* **What this task involves**
Copy out the data below verbatim.

(Dataset entries)
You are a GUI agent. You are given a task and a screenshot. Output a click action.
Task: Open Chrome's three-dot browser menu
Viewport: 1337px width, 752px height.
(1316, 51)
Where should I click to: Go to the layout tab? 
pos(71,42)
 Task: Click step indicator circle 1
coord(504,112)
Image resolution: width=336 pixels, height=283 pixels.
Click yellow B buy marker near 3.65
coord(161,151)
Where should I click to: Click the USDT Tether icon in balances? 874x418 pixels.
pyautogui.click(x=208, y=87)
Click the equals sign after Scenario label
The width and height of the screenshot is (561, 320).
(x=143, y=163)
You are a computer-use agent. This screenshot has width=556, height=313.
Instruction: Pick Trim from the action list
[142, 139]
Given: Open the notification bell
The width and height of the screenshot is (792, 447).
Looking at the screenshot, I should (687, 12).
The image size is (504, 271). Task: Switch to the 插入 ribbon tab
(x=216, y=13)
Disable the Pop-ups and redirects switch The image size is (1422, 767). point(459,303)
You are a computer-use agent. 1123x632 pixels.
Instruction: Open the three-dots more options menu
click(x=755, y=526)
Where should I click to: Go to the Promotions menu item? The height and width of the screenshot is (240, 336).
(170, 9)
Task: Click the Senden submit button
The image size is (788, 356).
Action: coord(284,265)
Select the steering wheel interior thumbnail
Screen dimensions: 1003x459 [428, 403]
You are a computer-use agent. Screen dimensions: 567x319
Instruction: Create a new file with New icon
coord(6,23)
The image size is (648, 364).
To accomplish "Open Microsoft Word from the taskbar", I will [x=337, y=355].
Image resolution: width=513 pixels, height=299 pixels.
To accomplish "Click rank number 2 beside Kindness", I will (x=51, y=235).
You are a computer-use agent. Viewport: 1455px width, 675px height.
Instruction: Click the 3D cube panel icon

* **Exercise answer**
You are a GUI agent. You are given a task and a screenshot. Output a click action.
Task: Open Chrome's three-dot browser menu
Viewport: 1337px width, 752px height.
(1316, 51)
Where should I click to: Go to the layout tab? 
pos(71,42)
 Task: Click step indicator circle 1
coord(504,112)
Image resolution: width=336 pixels, height=283 pixels.
Click yellow B buy marker near 3.65
coord(161,151)
Where should I click to: Click the USDT Tether icon in balances? 874x418 pixels.
pyautogui.click(x=208, y=87)
Click the equals sign after Scenario label
The width and height of the screenshot is (561, 320).
(x=143, y=163)
You are a computer-use agent. This screenshot has width=556, height=313.
Instruction: Pick Trim from the action list
[142, 139]
Given: Open the notification bell
The width and height of the screenshot is (792, 447).
Looking at the screenshot, I should (687, 12).
The image size is (504, 271). Task: Switch to the 插入 ribbon tab
(x=216, y=13)
Disable the Pop-ups and redirects switch The image size is (1422, 767). point(459,303)
You are a computer-use agent. 1123x632 pixels.
Instruction: Open the three-dots more options menu
click(x=755, y=526)
Where should I click to: Go to the Promotions menu item? The height and width of the screenshot is (240, 336).
(170, 9)
Task: Click the Senden submit button
The image size is (788, 356).
Action: coord(284,265)
Select the steering wheel interior thumbnail
Screen dimensions: 1003x459 [428, 403]
You are a computer-use agent. Screen dimensions: 567x319
Instruction: Create a new file with New icon
coord(6,23)
The image size is (648, 364).
To accomplish "Open Microsoft Word from the taskbar", I will [x=337, y=355].
Image resolution: width=513 pixels, height=299 pixels.
To accomplish "Click rank number 2 beside Kindness", I will (x=51, y=235).
You are a computer-use agent. Viewport: 1455px width, 675px height.
Instruction: Click the 3D cube panel icon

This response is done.